今回の呪いは、ある種、合成…つまり二つ以上の要因が絡んで呪いになった。
まず一つはあの幽霊少女は確かに死んだが、呪いにより、再び世の中に具現してしまったのだ。そしてその具現してしまった少女自身にも、生前の記憶が混ざり合い、歪み、そして自身の願望が新たに呪いとして追加されたのだ。
順序としては、まず、呪いが彼女を具現化する。これは少女自身が願いに願って、不幸にも呪いという形で発言してしまった。それは「生存願望」。幽霊でありながら、実態があるという報告を受けた時にこれかと思ったが記憶を見る限り、当たりみたいだ。つまり、一度は死んだが諦めきれず…と言ったところだな。それが不完全な形で実現したのだろう。
そこから、この屋敷全体の使用人が出す不満…たまにやってくる貴族による度々の酷い拷問癖によるストレス発散(まぁこれが一番の要因だけど)が大きく、この屋敷に住まう少女にかさばり、それが“迷宮型”の呪いを発現させるに至ったのだ。
そして彼女の記憶を見る限り、どうもその屋敷の呪いが彼女に聞こえるらしく、それがあまりに耐えられないからここに自身専用の空間を作って、誰にも邪魔されないようにしているそうだ。そして彼女としては俺たちが呪いによって創られた存在だと思い、攻撃してきた…と。

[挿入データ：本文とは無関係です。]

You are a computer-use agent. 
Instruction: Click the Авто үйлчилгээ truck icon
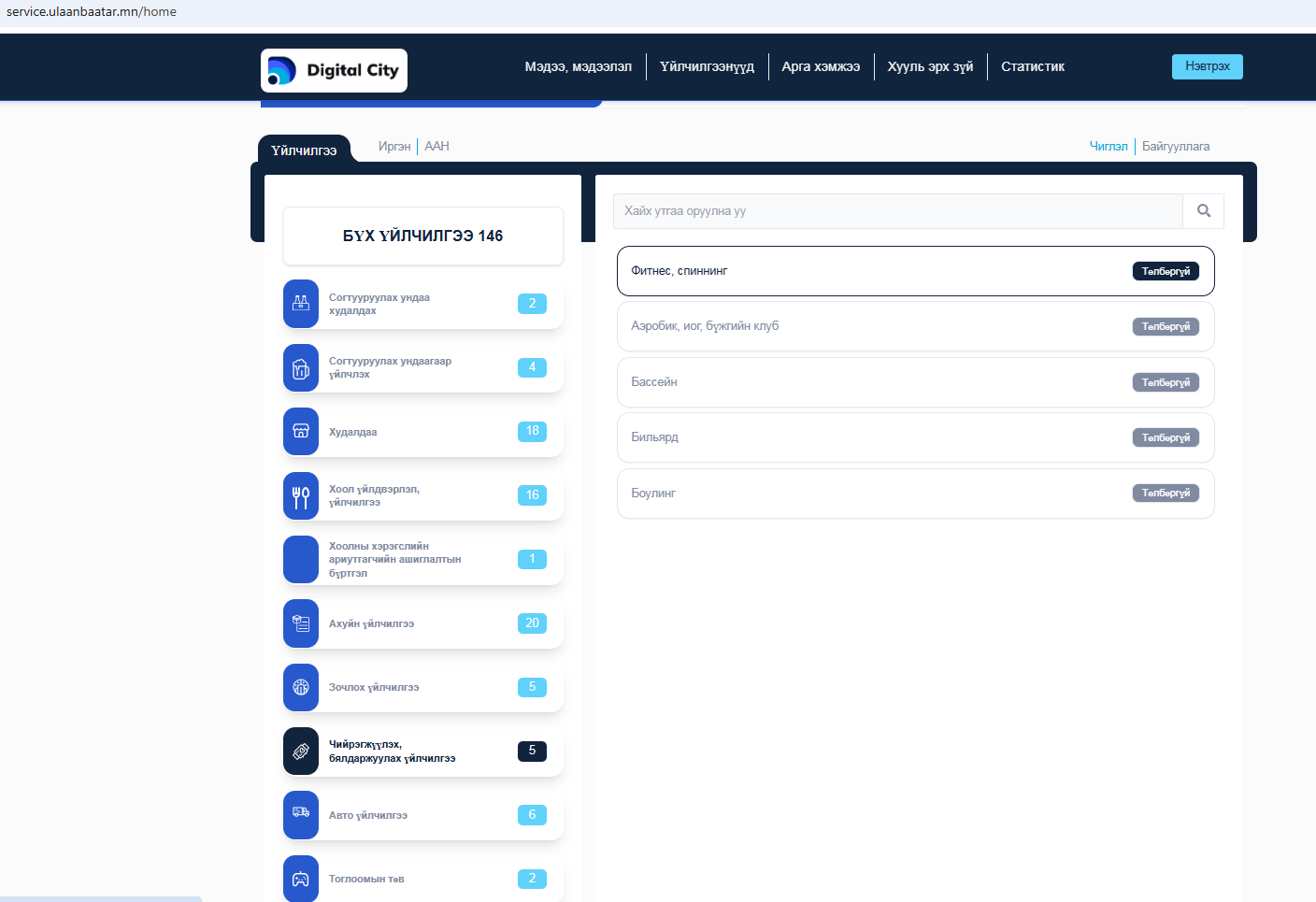(301, 815)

ま、一人は疑われてもおかしくはないが、なまじ変な教育があったらしいから事実を受け入れられない部分もあるかもな。
とにかく、必要な情報は得た。後は彼女をどうにかするか…だな。
「さんきゅ。これで攻略法が見つかった」
「はぁ…はぁ…やく、に…たてて……よか、ったわ」
「無理すんな。少し休んでろ」
そう言って俺はニールを壁際に休ませた。ここまで良く頑張ってくれたよ…。よし、ここからは俺の領域だな。
解呪士、なめんなよ。
……いや、それだけじゃないな。
『童も忘れてくれるなよ?』
「誰が忘れるか。お前なんて色々濃いから忘れたくても忘れらんねぇよ」
『ふ…後で思いっきり扱いてやるからの』
「おうおう言ってろ。さて、まだ気っていうか意識が混濁している内に…仕込むか」
『う……ううん…』
「お、起きたか」
仕込みが終わって扉も一応修復して元に戻して、そしてニールを看病していると幽霊少女が起きたようだ。
『ん……ん?え…?…………え!?』
そして起きると自身がどういう状況にあるのか把握しようとして、さらに混乱したようだ。起きてすぐに周りの様子を伺っている。

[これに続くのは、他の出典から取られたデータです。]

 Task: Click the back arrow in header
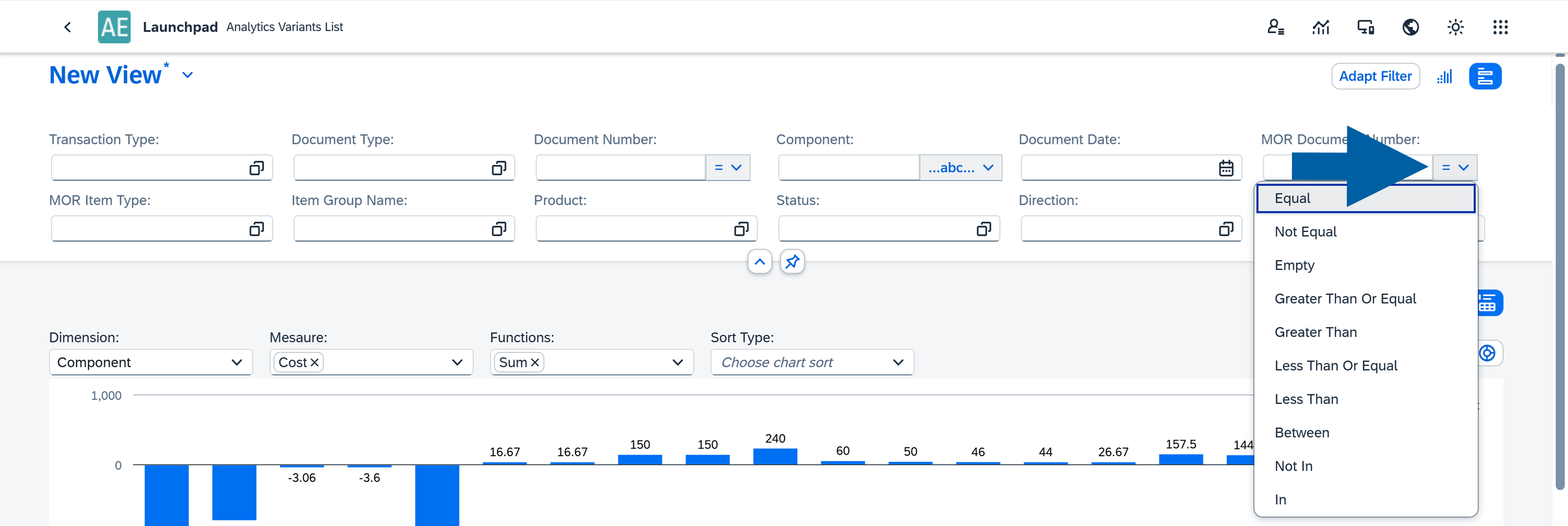tap(68, 27)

「ここはもう一種の亜空間ってやつだな。ここには、屋敷の呪いは通らない。そしてここにはお前以外に…まぁこいつ自身も呪われてるけど、お前を苦しめる呪いの元凶はいない」
そう、仕込みというにはこの主の間の空間に可能な限り封呪の札を使いまくって一旦屋敷と彼女の本体を隔離する。その後、俺自身も「完全な自己空間」という特殊な呪いを発動させる。これは普通なら完全に亜空間を結成する呪いだが代償として自身の命を奪うほどの魔力が必要になる。が、そこは俺の呪いの効かない体で発動させる。
いやぁ、便利なんだよねぇ。これ。特に野営とか俺結構使ってるからな。と、そんな無駄話は置いといて…。

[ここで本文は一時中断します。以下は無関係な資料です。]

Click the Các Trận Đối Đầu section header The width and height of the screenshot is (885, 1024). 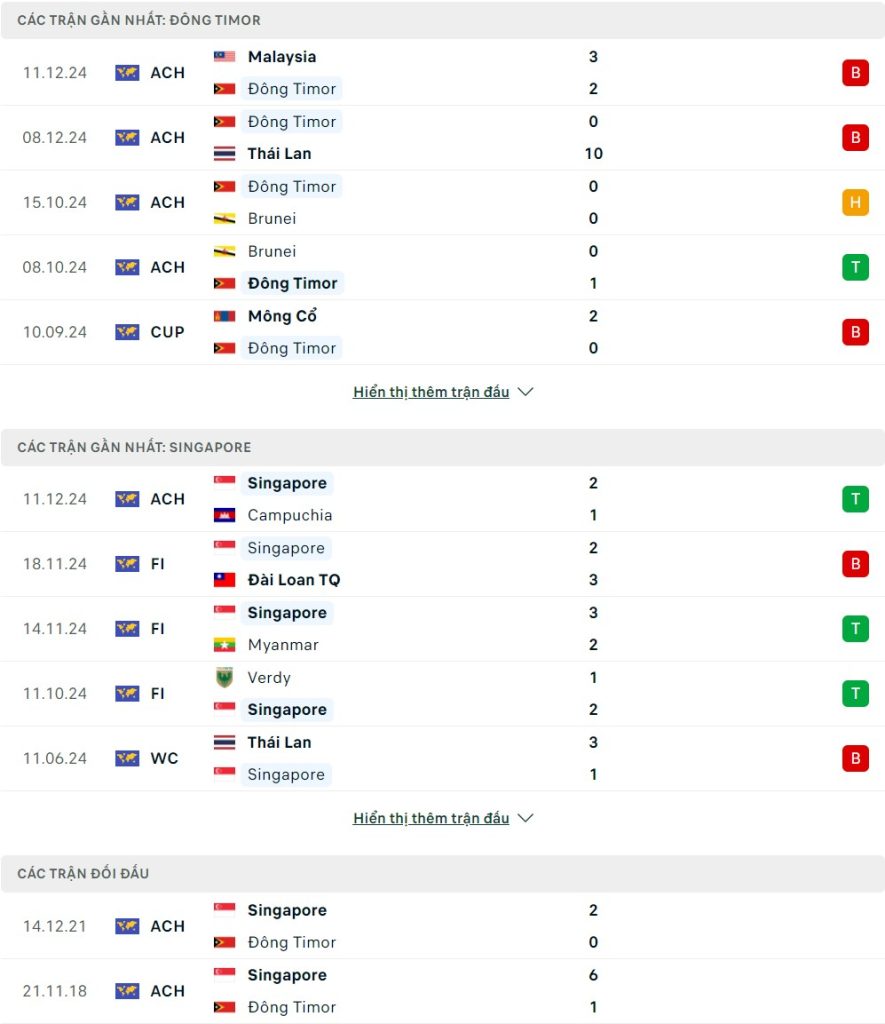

取りあえず、この空間内なら俺は自由自在に色々な物事を操ることが出来る。条件として十分な広さがあること。この主の間は十分に広い。と、必要条件はこれくらいだな。中の時間もある程度は周りを遅くさせている。こうすればかなり時間が稼げるだろう。
さて、彼女を呪いから解放させてあげますかね。